Andrea del Verrocchio
Verrocchio, Andrea del (ändrĕˈä dĕl vār-rôkˈkyō) [key], 1435–88, Florentine sculptor and painter, whose real name was Andrea di Michele di Francesco di Cioni. He was a leading figure in the early Renaissance, and his workshop was a center for the training of young artists in Florence. A virtuoso metalworker, Verrocchio was primarily concerned with the spirited rendering of movement and the elaboration of detail. Many of his paintings are lost. Of the remaining panels, his hand is evident in the Baptism of Christ (Uffizi), assisted by Leonardo da Vinci. In the Pistoia altarpiece he was aided by Lorenzo di Credi. Other attributions are Tobias and the Angel (National Gall., London), two paintings of the Madonna and Child (National Gall., London; Berlin), and a Crucifixion with Saints (Argiano). Most of Verrocchio's achievements in sculpture have survived. His earlier work includes the bold group Incredulity of St. Thomas (Orsanmichele). In 1472 he designed the tombs of Piero and Giovanni de' Medici (San Lorenzo).
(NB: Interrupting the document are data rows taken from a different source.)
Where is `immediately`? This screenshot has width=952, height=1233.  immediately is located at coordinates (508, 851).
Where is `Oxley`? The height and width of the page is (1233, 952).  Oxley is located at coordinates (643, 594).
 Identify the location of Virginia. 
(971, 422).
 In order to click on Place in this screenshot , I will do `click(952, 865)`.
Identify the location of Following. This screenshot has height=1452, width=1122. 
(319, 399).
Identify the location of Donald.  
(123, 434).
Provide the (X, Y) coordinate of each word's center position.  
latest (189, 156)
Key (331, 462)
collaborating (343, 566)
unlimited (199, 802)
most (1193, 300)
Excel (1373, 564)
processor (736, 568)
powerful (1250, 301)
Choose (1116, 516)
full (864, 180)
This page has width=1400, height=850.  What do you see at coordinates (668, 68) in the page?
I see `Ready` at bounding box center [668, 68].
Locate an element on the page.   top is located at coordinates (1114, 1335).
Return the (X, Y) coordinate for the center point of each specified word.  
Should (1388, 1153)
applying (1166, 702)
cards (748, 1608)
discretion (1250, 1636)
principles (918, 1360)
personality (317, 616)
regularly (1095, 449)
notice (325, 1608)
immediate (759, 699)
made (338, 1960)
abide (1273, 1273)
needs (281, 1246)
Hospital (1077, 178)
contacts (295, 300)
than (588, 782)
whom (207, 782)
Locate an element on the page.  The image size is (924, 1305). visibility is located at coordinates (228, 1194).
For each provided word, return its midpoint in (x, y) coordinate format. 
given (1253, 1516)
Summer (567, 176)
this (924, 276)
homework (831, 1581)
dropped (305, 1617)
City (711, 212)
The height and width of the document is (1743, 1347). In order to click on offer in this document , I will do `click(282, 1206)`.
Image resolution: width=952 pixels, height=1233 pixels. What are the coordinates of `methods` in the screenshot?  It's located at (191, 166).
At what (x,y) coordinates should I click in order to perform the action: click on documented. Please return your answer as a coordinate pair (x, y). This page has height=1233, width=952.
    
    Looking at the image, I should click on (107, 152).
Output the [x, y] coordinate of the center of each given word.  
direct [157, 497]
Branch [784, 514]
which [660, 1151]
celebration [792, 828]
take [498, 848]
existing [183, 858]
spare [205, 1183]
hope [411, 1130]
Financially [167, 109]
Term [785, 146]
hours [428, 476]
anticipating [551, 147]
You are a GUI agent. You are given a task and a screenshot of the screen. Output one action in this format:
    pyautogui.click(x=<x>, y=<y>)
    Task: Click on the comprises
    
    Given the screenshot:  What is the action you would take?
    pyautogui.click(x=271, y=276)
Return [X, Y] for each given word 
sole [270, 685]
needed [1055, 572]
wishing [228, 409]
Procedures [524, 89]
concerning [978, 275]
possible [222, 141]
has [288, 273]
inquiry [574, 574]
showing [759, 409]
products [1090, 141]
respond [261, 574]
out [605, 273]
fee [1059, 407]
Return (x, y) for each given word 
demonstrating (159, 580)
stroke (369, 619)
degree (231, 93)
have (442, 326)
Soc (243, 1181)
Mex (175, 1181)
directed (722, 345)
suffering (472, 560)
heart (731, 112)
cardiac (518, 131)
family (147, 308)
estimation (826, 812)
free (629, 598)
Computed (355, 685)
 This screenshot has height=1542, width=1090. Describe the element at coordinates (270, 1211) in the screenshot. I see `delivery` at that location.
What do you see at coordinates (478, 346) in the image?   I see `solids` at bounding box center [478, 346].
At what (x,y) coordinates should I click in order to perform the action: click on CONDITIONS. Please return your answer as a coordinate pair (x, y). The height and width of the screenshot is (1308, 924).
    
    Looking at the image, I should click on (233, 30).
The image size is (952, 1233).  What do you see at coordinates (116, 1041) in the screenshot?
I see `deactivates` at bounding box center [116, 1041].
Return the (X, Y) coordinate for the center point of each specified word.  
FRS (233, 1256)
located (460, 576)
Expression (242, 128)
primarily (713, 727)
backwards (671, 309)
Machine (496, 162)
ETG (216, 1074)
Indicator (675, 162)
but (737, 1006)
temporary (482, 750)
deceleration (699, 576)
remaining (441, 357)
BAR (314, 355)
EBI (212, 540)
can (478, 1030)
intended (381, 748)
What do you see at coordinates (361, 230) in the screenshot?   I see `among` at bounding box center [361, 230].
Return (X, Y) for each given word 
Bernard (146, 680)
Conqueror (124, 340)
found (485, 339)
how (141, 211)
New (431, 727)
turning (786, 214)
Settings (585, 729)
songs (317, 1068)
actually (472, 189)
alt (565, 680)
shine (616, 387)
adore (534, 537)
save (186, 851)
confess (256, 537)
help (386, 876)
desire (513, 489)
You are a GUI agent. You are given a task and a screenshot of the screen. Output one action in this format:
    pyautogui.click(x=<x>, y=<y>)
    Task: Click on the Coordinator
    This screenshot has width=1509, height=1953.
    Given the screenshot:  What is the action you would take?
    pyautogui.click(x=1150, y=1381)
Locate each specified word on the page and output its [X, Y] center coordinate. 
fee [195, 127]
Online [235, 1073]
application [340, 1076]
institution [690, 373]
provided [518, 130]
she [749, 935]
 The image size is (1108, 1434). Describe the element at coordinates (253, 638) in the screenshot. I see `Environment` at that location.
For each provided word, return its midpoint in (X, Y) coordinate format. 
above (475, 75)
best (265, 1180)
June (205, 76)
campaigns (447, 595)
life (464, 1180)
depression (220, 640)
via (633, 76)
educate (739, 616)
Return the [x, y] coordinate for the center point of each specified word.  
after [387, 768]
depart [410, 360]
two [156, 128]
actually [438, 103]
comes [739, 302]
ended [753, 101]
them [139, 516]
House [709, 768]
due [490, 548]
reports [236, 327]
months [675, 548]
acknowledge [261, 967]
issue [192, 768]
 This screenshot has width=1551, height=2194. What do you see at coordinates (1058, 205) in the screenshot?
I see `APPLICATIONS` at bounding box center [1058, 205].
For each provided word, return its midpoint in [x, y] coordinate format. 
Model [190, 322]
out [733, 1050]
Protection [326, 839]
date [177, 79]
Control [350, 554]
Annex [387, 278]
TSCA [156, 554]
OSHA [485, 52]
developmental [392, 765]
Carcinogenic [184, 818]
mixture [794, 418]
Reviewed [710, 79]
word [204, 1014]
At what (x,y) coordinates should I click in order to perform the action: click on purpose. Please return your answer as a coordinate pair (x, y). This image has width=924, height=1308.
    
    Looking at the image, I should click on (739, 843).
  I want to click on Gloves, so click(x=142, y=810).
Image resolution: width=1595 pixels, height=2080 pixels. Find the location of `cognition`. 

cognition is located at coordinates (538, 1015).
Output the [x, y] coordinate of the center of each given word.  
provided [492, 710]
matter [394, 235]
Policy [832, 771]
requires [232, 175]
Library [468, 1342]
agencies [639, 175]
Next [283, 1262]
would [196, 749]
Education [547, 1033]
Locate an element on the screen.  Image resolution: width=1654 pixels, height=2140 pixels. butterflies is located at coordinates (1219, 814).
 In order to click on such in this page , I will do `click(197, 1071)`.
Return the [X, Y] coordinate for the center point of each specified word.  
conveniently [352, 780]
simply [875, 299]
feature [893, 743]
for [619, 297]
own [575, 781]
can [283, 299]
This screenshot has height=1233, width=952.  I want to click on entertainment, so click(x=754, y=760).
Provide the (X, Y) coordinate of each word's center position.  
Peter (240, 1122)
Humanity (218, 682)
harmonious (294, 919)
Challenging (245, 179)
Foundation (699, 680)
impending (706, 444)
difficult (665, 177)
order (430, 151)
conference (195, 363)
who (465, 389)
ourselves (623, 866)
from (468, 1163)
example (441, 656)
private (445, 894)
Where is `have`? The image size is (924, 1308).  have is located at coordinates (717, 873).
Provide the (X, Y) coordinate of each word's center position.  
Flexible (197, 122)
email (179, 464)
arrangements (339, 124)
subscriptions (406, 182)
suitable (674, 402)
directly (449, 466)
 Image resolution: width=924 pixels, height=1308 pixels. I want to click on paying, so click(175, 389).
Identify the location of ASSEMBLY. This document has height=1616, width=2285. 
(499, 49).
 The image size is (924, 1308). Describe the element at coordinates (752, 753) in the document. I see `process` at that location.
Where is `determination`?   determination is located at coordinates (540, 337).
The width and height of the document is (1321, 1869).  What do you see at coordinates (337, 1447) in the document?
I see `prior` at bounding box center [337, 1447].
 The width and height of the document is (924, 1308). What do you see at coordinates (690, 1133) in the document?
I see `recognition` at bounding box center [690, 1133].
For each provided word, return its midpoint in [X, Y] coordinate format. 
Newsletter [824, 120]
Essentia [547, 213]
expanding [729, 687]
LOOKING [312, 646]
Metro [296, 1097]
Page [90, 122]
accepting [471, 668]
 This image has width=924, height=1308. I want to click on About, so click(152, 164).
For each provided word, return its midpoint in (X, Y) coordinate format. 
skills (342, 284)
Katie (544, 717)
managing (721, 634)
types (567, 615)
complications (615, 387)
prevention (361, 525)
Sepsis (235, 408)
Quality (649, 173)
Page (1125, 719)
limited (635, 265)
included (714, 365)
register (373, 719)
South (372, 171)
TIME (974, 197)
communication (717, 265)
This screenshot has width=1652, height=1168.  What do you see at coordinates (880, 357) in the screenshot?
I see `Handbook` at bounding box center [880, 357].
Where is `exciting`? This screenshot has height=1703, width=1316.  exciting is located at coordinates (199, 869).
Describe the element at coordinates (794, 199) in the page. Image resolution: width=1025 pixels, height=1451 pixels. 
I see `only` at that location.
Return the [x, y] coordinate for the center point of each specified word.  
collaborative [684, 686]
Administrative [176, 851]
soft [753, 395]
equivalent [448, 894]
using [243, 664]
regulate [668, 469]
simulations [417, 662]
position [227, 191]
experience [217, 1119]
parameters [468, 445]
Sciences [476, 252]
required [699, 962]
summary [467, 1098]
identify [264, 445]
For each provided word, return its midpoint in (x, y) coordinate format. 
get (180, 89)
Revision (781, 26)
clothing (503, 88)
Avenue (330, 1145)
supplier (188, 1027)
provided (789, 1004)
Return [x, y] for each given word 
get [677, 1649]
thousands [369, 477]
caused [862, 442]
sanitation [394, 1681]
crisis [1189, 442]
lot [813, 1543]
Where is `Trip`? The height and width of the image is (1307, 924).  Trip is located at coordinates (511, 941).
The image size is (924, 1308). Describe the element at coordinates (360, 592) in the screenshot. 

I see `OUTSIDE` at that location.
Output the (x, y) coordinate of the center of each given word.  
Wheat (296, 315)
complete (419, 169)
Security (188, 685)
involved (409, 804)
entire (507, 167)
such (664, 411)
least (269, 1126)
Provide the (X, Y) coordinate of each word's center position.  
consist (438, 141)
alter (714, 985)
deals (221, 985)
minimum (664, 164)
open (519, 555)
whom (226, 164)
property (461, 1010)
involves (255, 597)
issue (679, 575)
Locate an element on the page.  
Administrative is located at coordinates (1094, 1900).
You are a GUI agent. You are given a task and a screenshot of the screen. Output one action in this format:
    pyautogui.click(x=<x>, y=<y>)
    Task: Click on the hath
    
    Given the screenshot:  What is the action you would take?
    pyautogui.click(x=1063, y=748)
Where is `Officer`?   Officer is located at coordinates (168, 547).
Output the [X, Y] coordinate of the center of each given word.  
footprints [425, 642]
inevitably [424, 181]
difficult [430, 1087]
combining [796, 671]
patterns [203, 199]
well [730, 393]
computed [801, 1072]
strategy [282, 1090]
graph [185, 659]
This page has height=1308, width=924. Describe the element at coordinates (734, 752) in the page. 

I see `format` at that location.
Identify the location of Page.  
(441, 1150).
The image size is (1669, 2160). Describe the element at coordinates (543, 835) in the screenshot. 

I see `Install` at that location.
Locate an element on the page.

In the same period he created the graceful Boy with a Dolphin and a lithe portrayal of David (Bargello). He went to Venice (c.1480) to work on the equestrian monument of the condottiere Bartolomeo Colleoni. Verrocchio designed a massive figure of the commander, which was not cast until after the sculptor's death. Examples of his bronze work are in the Metropolitan Museum, and there are two portrait busts of Giuliano and Lorenzo de' Medici in the National Gallery of Art, Washington, D.C.
See his complete sculptures, paintings, and drawings, ed. by G. Passavant (1969).